Extract provided start

Scrape Craigslist Listings by Category and City (Python + ProxiesAPI)

Craigslist is one of the best real-world scraping targets because pages are mostly server-rendered HTML and the structure is predictable. The moment you scale across cities and categories, though, you can run into throttling and inconsistent failures.

In this tutorial we will build a Craigslist scraper in Python that:

  • builds category + city search URLs
  • paginates across results
  • extracts listing fields (title, price, location, posted time, url)
  • dedupes across pages
  • exports a clean CSV
  • optionally routes requests via ProxiesAPI (without rewriting your scraper)

Craigslist search results (we will scrape listing cards)

Scale Craigslist scrapes reliably with ProxiesAPI

Craigslist is lightweight — but once you crawl multiple cities/categories, you still hit throttling and intermittent blocks. ProxiesAPI helps you keep retries and IP rotation centralized in your fetch layer.


What we are scraping (URL patterns + HTML)

Craigslist search URLs typically look like:

  • city base: https://sfbay.craigslist.org
  • search path: /search/sss (for-sale, all)
  • query parameter: ?query=bike
  • pagination offset: &s=120 (offset in results)

Example:

https://sfbay.craigslist.org/search/sss?query=bike&s=120

On many pages you will see a static HTML results list that is easy to parse, with listing cards like:

<li class="cl-static-search-result" title="Classic Trek 720, 60cm">
  <a href="https://sfbay.craigslist.org/eby/bik/...html">
    <div class="title">Classic Trek 720, 60cm</div>
    <div class="details">
      <div class="price">$600</div>
      <div class="location">Lafayette</div>
    </div>
  </a>
</li>

We will parse those cards defensively (some listings are missing price/location).


Setup

python3 -m venv .venv
source .venv/bin/activate
pip install requests beautifulsoup4 lxml

Step 1: A resilient fetch layer (with optional ProxiesAPI)

The key design choice: keep your scraper split into fetch → parse → export.

When you do that, routing via ProxiesAPI is a tiny change: wrap the target URL at the fetch layer.

This example uses a common ProxiesAPI wrapper format:

http://api.proxiesapi.com/?auth_key=YOUR_KEY&url=https://target.com/...

If your ProxiesAPI endpoint shape differs, only proxiesapi_url() needs changing.

Extract provided end

> Written instruction 1
Condense the paragraph in the Craigslist scraping tutorial that begins "Craigslist is one of the best real-world scraping targets" into one shorter sentence that keeps its main points.
> Written instruction 2
Resume the Craigslist scraping tutorial after its last sentence.

Raw records start

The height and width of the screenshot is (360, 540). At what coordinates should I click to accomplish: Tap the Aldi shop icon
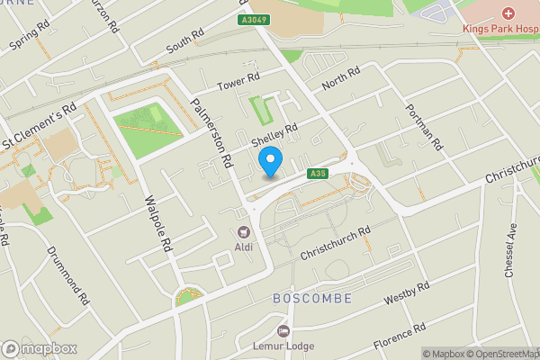[x=244, y=231]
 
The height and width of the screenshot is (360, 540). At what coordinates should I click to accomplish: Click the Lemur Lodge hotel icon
[x=284, y=332]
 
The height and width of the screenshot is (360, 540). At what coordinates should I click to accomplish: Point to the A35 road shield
[x=316, y=174]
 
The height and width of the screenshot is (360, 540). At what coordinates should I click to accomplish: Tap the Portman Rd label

Raw records end

> Task response 1
Craigslist pages are mostly server-rendered HTML with a predictable structure, which makes them good to scrape, but scaling across cities and categories can bring throttling and inconsistent failures.

> Task response 2
import csv
import os
import random
import time
from dataclasses import dataclass
from typing import Iterable
from urllib.parse import quote, urlencode, urljoin

import requests
from bs4 import BeautifulSoup

UA_POOL = [
    "Mozilla/5.0 (Macintosh; Intel Mac OS X 10_15_7) AppleWebKit/537.36 (KHTML, like Gecko) Chrome/126.0 Safari/537.36",
    "Mozilla/5.0 (Windows NT 10.0; Win64; x64) AppleWebKit/537.36 (KHTML, like Gecko) Chrome/126.0 Safari/537.36",
]

def proxiesapi_url(target_url: str) -> str:
    key = os.environ.get("PROXIESAPI_KEY")
    if not key:
        return target_url
    return f"http://api.proxiesapi.com/?auth_key={quote(key)}&url={quote(target_url, safe='')}"

@dataclass(frozen=True)
class FetchConfig:
    timeout: tuple[int, int] = (10, 30)
    max_retries: int = 4
    sleep_base: float = 0.8

class Fetcher:
    def __init__(self, cfg: FetchConfig = FetchConfig()):
        self.cfg = cfg
        self.session = requests.Session()

    def get(self, url: str) -> str:
        last_err: Exception | None = None
        for attempt in range(1, self.cfg.max_retries + 1):
            try:
                final = proxiesapi_url(url)
                r = self.session.get(
                    final,
                    timeout=self.cfg.timeout,
                    headers={"User-Agent": random.choice(UA_POOL)},
                )
                r.raise_for_status()
                return r.text
            except Exception as e:
                last_err = e
                if attempt == self.cfg.max_retries:
                    break
                time.sleep(self.cfg.sleep_base * (2 ** (attempt - 1)) + random.random() * 0.25)
        raise last_err or RuntimeError("fetch failed")

Step 2: Build category + city search URLs

Craigslist uses a city subdomain plus a category code:

  • city base: https://{city}.craigslist.org (for example sfbay, newyork)
  • category: sss for-sale all, jjj jobs all (and many more)
def build_search_url(*, city: str, category: str, query: str, offset: int = 0) -> str:
    base = f"https://{city}.craigslist.org"
    params: dict[str, str] = {"query": query}
    if offset:
        params["s"] = str(offset)
    return f"{base}/search/{category}?{urlencode(params)}"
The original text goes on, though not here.